Problem to solve:
Update the lines below so that every "screenshot" becomes "image", with everything else left as it is. Omit the pictures from your answer.

Data for locating words and elements:
***

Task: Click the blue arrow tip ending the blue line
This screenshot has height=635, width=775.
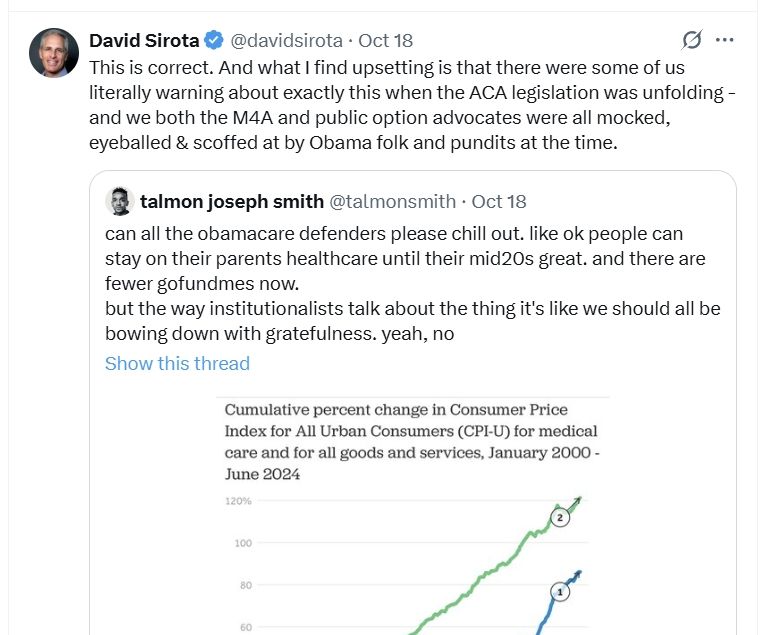Action: point(579,573)
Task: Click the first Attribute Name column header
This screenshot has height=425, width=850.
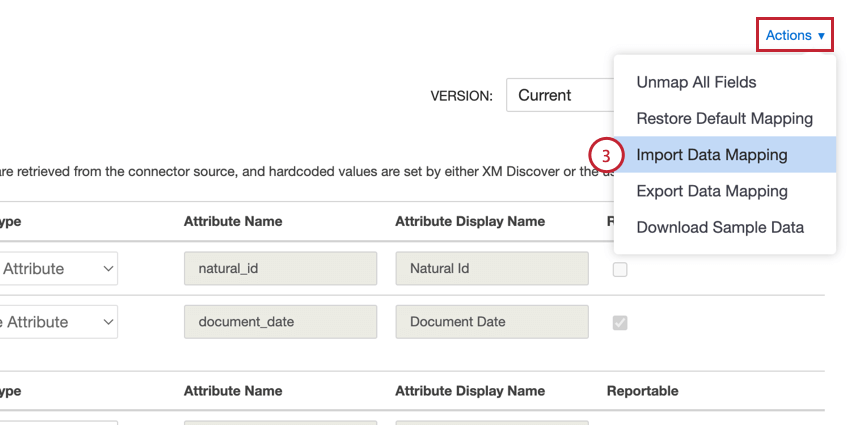Action: pos(233,221)
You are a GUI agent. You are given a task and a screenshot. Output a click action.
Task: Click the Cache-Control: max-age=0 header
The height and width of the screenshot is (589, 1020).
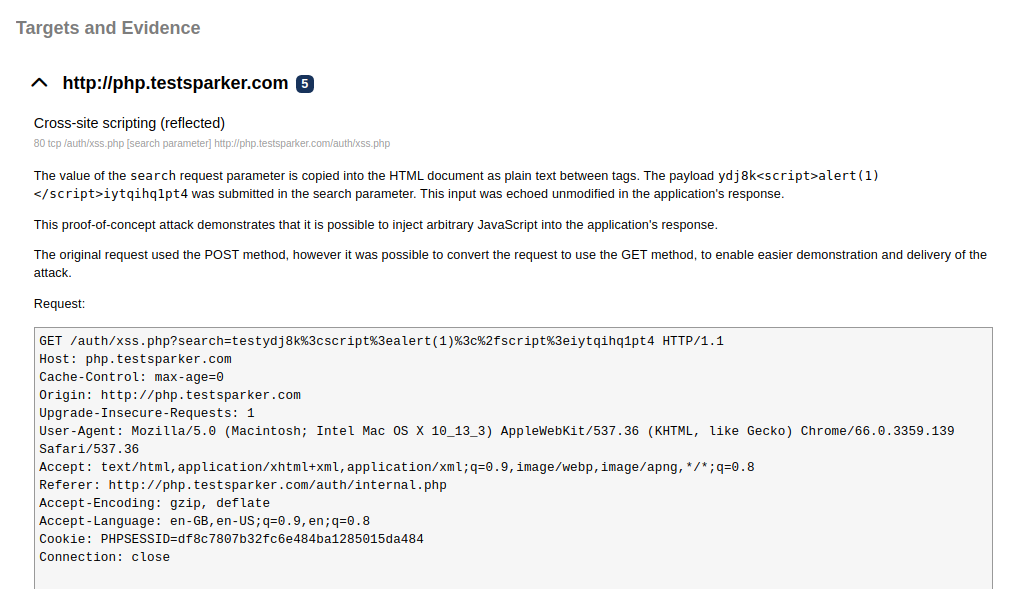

***

Complete response:
Task: Click the blue arrow tip ending the blue line
This image has height=635, width=775.
Action: point(579,573)
Task: Click the first Attribute Name column header
This image has height=425, width=850.
Action: pos(233,221)
You are a GUI agent. You are given a task and a image. Output a click action.
Task: Click the Cache-Control: max-age=0 header
The height and width of the image is (589, 1020).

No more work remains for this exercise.